Je sais que ma fille est inscrite sur Tik Tok. Je l’entends en parler avec ses copines quand elles viennent à la maison. Mais je ne veux pas me créer un compte juste pour regarder ce qu’elle y fait. Je ne saurais pas m’en servir ! Elle me dit qu’elle s’en sert seulement pour échanger des vidéos avec ses ami.e.s. J’espère que c’est vrai, et qu’elle n’y fait pas n’importe quoi. Car ce qu’on publie sur internet, ça reste.

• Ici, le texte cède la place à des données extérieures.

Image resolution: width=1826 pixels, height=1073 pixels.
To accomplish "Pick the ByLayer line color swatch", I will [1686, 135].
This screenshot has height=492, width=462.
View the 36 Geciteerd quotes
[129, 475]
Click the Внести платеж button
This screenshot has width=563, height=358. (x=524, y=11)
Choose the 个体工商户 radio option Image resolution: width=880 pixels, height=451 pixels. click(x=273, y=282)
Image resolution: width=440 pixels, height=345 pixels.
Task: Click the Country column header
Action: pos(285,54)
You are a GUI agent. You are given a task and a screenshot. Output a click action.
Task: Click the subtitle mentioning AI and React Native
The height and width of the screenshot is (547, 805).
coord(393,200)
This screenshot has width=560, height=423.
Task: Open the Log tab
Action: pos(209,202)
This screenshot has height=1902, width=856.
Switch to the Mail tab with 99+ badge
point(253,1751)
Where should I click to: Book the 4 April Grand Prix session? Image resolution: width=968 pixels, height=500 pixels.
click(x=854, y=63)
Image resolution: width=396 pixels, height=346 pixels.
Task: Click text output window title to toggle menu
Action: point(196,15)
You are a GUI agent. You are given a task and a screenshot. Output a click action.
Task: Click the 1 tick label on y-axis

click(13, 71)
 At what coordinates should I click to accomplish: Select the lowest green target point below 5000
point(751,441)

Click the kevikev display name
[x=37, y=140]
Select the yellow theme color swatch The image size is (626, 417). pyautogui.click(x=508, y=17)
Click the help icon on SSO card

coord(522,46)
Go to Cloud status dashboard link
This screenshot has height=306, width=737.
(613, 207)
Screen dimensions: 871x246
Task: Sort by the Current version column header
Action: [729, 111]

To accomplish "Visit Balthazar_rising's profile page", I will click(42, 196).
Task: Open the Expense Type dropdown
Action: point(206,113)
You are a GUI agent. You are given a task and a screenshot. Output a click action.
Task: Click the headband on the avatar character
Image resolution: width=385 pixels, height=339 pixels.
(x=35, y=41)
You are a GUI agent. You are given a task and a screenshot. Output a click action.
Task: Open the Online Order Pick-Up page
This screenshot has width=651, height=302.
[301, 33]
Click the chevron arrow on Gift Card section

Sylvie, mère de Lara, 14 ans
Aborder avec son enfant la notion d’identité numérique est également primordial : Quel type de vidéos produit-il/elle ? Qui peut voir ces vidéos ? Quels sont ses objectifs sur le réseau social ? Ces objectifs sont à distinguer de ceux des influenceurs et influenceuses. Ces dernier·es vivent de leur image et vont élaborer de vraies stratégies de communication, car si ils ou elles ne font pas le buzz, leur activité n’est pas rentable.
Finalement, beaucoup d’adolescent·es inscrit·es sur Tik Tok ne font que visionner des vidéos pour se divertir … mais n’en produisent pas eux-mêmes !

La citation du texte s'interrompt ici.